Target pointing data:
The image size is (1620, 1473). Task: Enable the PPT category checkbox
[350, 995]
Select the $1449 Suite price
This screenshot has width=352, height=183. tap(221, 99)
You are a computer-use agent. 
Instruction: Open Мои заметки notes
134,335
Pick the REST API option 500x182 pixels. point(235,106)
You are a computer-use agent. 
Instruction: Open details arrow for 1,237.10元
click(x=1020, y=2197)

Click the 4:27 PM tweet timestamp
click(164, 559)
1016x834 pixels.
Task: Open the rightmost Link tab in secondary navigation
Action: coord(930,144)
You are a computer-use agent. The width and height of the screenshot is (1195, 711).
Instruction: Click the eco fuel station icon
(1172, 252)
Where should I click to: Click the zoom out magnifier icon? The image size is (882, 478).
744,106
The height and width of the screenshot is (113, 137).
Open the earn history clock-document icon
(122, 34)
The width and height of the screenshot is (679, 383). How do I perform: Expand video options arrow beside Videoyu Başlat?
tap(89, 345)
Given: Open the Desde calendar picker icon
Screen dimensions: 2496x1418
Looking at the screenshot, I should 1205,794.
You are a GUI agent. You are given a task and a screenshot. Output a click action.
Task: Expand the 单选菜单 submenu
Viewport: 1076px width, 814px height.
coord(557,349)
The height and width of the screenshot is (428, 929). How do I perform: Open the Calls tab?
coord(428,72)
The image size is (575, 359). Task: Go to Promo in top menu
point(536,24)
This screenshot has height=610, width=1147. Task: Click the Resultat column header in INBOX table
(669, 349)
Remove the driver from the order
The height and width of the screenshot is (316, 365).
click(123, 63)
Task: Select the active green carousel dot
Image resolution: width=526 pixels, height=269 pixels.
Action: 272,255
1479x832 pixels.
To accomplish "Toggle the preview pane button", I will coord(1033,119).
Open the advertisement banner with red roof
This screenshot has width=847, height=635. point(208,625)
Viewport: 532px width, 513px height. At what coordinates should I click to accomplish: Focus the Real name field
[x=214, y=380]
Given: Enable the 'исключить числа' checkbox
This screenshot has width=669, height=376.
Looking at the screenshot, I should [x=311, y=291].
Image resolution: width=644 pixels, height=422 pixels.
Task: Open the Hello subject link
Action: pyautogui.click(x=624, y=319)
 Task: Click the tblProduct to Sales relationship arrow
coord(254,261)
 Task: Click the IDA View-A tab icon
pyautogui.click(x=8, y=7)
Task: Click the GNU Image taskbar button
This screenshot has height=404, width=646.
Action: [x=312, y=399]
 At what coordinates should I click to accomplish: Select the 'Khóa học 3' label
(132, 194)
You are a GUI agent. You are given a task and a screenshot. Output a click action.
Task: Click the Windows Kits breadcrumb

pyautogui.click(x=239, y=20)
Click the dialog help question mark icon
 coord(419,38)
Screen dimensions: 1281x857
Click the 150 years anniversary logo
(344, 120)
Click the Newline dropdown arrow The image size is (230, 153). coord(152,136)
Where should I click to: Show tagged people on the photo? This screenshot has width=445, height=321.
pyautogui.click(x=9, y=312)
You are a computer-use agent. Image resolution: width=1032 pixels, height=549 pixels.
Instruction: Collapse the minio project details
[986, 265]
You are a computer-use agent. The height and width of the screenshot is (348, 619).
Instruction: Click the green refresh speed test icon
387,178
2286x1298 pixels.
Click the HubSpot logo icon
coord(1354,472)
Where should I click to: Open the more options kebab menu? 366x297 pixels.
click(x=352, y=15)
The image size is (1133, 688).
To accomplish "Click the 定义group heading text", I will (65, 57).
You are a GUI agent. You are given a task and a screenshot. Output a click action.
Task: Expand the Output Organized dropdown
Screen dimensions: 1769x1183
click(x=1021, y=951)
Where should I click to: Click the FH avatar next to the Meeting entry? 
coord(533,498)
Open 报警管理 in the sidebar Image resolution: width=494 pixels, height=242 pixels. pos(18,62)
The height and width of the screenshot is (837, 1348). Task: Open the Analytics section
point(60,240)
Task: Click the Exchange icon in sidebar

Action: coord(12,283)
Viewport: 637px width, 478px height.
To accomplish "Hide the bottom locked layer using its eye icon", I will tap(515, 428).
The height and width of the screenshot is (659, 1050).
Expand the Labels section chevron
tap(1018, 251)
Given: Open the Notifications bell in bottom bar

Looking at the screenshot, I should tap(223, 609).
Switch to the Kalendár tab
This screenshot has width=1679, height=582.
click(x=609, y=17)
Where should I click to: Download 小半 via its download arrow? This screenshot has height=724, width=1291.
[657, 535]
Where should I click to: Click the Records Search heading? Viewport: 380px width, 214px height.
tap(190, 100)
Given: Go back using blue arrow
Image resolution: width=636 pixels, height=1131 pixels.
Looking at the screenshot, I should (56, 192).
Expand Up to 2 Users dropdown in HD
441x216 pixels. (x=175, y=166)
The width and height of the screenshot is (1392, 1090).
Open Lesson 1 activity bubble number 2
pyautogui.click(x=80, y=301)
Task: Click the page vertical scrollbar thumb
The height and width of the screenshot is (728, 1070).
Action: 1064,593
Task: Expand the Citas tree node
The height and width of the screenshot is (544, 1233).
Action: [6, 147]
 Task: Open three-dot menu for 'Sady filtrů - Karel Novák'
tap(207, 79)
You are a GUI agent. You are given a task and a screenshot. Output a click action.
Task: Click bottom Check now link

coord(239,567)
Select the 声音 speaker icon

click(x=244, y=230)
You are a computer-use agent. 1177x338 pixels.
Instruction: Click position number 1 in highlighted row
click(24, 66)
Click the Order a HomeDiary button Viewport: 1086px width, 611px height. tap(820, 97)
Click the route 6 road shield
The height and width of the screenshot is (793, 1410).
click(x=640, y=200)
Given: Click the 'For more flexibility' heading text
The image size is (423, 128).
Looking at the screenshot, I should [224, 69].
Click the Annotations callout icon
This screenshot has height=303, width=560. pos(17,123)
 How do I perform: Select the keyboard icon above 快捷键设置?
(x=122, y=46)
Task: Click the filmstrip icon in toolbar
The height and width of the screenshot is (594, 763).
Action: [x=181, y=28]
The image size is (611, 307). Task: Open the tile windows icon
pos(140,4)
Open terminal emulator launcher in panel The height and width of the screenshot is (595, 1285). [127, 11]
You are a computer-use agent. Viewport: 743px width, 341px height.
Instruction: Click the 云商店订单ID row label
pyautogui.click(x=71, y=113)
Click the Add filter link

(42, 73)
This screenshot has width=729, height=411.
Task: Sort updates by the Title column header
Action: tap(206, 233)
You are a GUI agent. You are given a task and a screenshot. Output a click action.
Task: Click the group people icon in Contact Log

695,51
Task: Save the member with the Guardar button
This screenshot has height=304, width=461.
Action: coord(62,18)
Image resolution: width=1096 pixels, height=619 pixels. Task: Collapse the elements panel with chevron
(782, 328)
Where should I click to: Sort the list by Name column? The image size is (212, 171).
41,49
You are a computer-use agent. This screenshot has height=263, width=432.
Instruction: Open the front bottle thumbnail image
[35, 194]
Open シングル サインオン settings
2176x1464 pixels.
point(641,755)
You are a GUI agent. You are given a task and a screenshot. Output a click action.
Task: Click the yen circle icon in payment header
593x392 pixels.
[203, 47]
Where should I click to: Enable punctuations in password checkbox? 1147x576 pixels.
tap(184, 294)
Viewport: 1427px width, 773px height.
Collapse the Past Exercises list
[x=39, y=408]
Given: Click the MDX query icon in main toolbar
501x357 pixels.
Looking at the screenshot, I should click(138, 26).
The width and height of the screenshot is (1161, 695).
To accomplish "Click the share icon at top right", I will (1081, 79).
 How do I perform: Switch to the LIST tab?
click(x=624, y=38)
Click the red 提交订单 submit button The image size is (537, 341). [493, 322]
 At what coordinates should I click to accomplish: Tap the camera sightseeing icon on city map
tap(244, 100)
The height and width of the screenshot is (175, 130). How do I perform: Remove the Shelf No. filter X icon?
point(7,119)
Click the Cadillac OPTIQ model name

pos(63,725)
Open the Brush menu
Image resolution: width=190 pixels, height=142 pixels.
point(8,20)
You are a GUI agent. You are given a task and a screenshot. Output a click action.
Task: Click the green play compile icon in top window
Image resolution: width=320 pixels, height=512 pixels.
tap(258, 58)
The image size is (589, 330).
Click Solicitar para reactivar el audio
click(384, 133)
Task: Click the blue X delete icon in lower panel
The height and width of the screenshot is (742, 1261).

Requirement:
Reproduce the listing line for line, from its first line down to the line containing "Action: coord(930,144)", with both of those lines included.

Answer for the task:
The image size is (1620, 1473). Task: Enable the PPT category checkbox
[350, 995]
Select the $1449 Suite price
This screenshot has width=352, height=183. tap(221, 99)
You are a computer-use agent. 
Instruction: Open Мои заметки notes
134,335
Pick the REST API option 500x182 pixels. point(235,106)
You are a computer-use agent. 
Instruction: Open details arrow for 1,237.10元
click(x=1020, y=2197)

Click the 4:27 PM tweet timestamp
click(164, 559)
1016x834 pixels.
Task: Open the rightmost Link tab in secondary navigation
Action: coord(930,144)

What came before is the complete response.